▶ **SUPPLIED MATERIAL**:

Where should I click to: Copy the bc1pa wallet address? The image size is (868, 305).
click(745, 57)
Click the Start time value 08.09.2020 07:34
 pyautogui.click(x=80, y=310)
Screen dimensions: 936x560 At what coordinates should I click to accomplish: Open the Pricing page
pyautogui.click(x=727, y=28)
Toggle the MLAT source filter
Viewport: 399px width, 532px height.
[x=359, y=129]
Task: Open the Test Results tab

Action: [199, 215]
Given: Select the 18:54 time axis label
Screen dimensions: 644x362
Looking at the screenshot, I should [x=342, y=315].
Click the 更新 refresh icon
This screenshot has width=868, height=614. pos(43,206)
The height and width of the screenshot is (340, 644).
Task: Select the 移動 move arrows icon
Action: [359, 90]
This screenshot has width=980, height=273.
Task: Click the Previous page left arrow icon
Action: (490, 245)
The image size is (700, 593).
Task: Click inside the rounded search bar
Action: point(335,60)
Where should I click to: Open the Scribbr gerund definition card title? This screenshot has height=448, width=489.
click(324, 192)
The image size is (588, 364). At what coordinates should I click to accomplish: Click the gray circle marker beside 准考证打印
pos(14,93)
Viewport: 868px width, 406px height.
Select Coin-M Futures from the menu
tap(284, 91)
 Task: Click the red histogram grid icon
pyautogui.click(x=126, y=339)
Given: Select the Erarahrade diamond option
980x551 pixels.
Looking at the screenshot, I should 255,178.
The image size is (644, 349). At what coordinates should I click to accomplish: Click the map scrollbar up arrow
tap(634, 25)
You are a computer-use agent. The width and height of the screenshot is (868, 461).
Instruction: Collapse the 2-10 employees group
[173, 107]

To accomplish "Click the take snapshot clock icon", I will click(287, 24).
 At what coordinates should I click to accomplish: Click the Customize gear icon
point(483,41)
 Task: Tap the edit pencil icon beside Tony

▶ **WORK TO COMPLETE**: Each line in the records above must be returned exactly as it stands.

▶ **SOLUTION TO THE PROBLEM**:
Where should I click to: Copy the bc1pa wallet address? The image size is (868, 305).
click(745, 57)
Click the Start time value 08.09.2020 07:34
 pyautogui.click(x=80, y=310)
Screen dimensions: 936x560 At what coordinates should I click to accomplish: Open the Pricing page
pyautogui.click(x=727, y=28)
Toggle the MLAT source filter
Viewport: 399px width, 532px height.
[x=359, y=129]
Task: Open the Test Results tab

Action: [199, 215]
Given: Select the 18:54 time axis label
Screen dimensions: 644x362
Looking at the screenshot, I should [x=342, y=315].
Click the 更新 refresh icon
This screenshot has width=868, height=614. pos(43,206)
The height and width of the screenshot is (340, 644).
Task: Select the 移動 move arrows icon
Action: [359, 90]
This screenshot has width=980, height=273.
Task: Click the Previous page left arrow icon
Action: (490, 245)
The image size is (700, 593).
Task: Click inside the rounded search bar
Action: point(335,60)
Where should I click to: Open the Scribbr gerund definition card title? This screenshot has height=448, width=489.
click(324, 192)
The image size is (588, 364). At what coordinates should I click to accomplish: Click the gray circle marker beside 准考证打印
pos(14,93)
Viewport: 868px width, 406px height.
Select Coin-M Futures from the menu
tap(284, 91)
 Task: Click the red histogram grid icon
pyautogui.click(x=126, y=339)
Given: Select the Erarahrade diamond option
980x551 pixels.
Looking at the screenshot, I should 255,178.
The image size is (644, 349). At what coordinates should I click to accomplish: Click the map scrollbar up arrow
tap(634, 25)
You are a computer-use agent. The width and height of the screenshot is (868, 461).
Instruction: Collapse the 2-10 employees group
[173, 107]

To accomplish "Click the take snapshot clock icon", I will click(287, 24).
 At what coordinates should I click to accomplish: Click the Customize gear icon
point(483,41)
 Task: Tap the edit pencil icon beside Tony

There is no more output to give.